In case you’ve missed it, and given the reluctance of the MSM to get into this sort of thing, you probably have, there are two pretty interesting religious “stories” kicking around in the background to the Republican presidential contest.
The first, which I’ve mentioned here now and then, is Dr. Ben Carson’s unusual religious background as a relatively active member of the premillentialist Seventh Day Adventist denomination. Sarah Posner has now written about that subject very knowledgeably, and her conclusion is that Carson’s drifting pretty far from his co-religionists on several key issues affecting politics:
You’d never know it from Ben Carson’s exhortations for Americans to arm themselves against perpetrators of gun violence, but a central belief of his religion, Seventh-day Adventism, is in non-violence.
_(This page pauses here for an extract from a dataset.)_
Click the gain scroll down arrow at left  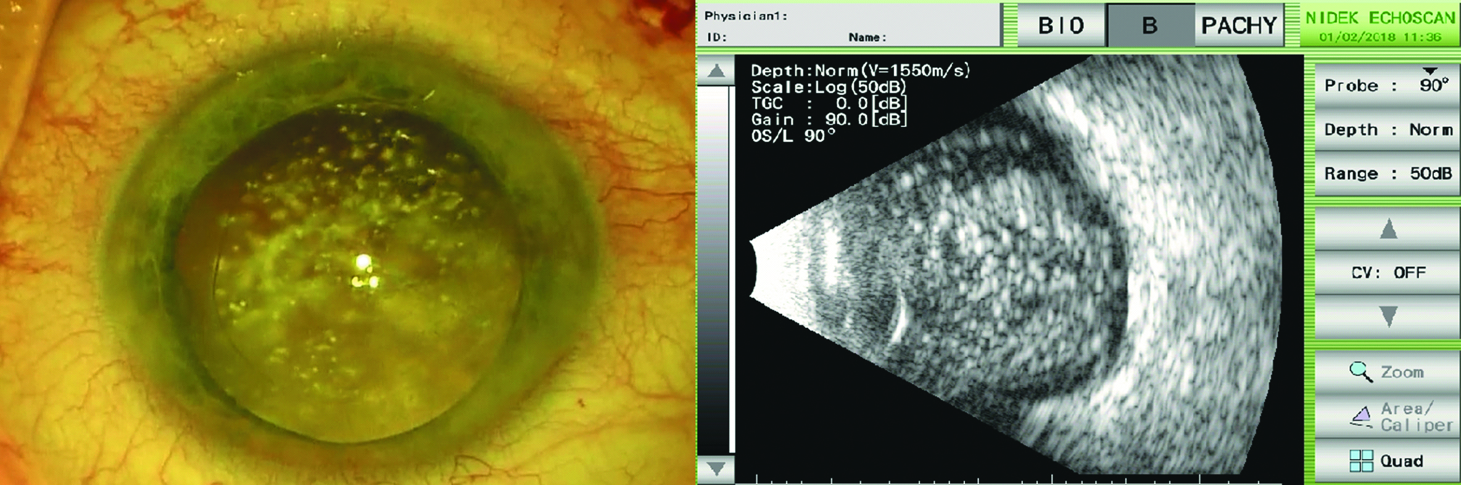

From the founding of the denomination in 1863, both doctrinally and culturally, Adventists have been “non-combative,” and their status in wartime is that of conscientious objector, said Alexander Carpenter, a writer and academic who serves on the board of Adventist Forum, a liberal non-profit that publishes the independent journal Spectrum.
In his statements about guns and gun violence, Carson “is not an authentic Adventist,” added Carpenter, who also has taught at Pacific Union College, one of a dozen Adventist colleges and universities in the United States. Many Adventists have served in the U.S. military, but refused to carry weapons. Others served in the medical corps. Still others, such as the young medical students at the Adventist Loma Linda University medical school, volunteered during World War II to be medical test subjects rather than engaging in combat.
Adventists also have a robust history of supporting church-state separation, notes Posner, as you might expect from a faith community that considers all human institutions presumptively wicked and fears persecution from government aligned with larger Christian denominations.
And so whereas Ben Carson will exert a pull on Adventists as the first member of their community to make a serious run for the presidency, his own profile on religio-political issues is more attuned to the conservative evangelical Christian Right, which is by no means a predictable or arguably even acceptable Adventist position.
Carson’s fusion of religion and American-ness—rooted in the Tea Party and religious right rhetoric about the “Christian nation” and disdain for “political correctness”—is drawn from American conservatism, and is in many ways contrary to Adventism. Mother Jones’ David Corn, for example, recently documented Carson’s affection for W. Cleon Skousen, the Cold War-era writer and conspiracy theorist long popular with conservatives and the religious right, and more recently with Tea Party activists. But it is “not common,” said Carpenter, for Adventists to affiliate with the Tea Party.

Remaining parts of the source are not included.